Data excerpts
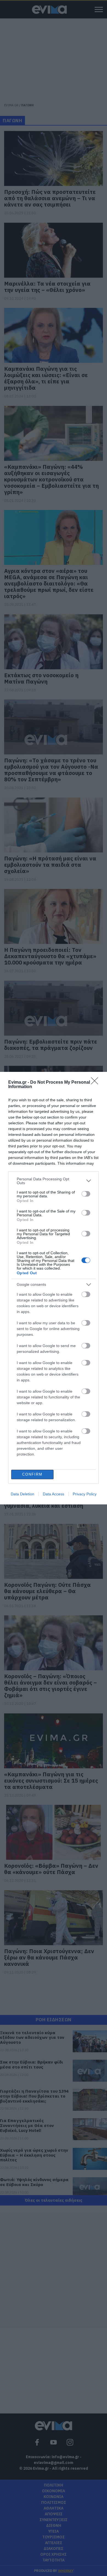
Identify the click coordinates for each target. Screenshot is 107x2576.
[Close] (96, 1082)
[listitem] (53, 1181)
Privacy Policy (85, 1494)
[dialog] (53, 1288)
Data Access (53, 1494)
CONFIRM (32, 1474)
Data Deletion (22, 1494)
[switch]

_Exercise instructions:_
Take the entries above and set them down exactly, minus the pictures.

_Expected answer:_
Identify the click coordinates for each target. Screenshot is 107x2576.
[Close] (96, 1082)
[listitem] (53, 1181)
Privacy Policy (85, 1494)
[dialog] (53, 1288)
Data Access (53, 1494)
CONFIRM (32, 1474)
Data Deletion (22, 1494)
[switch]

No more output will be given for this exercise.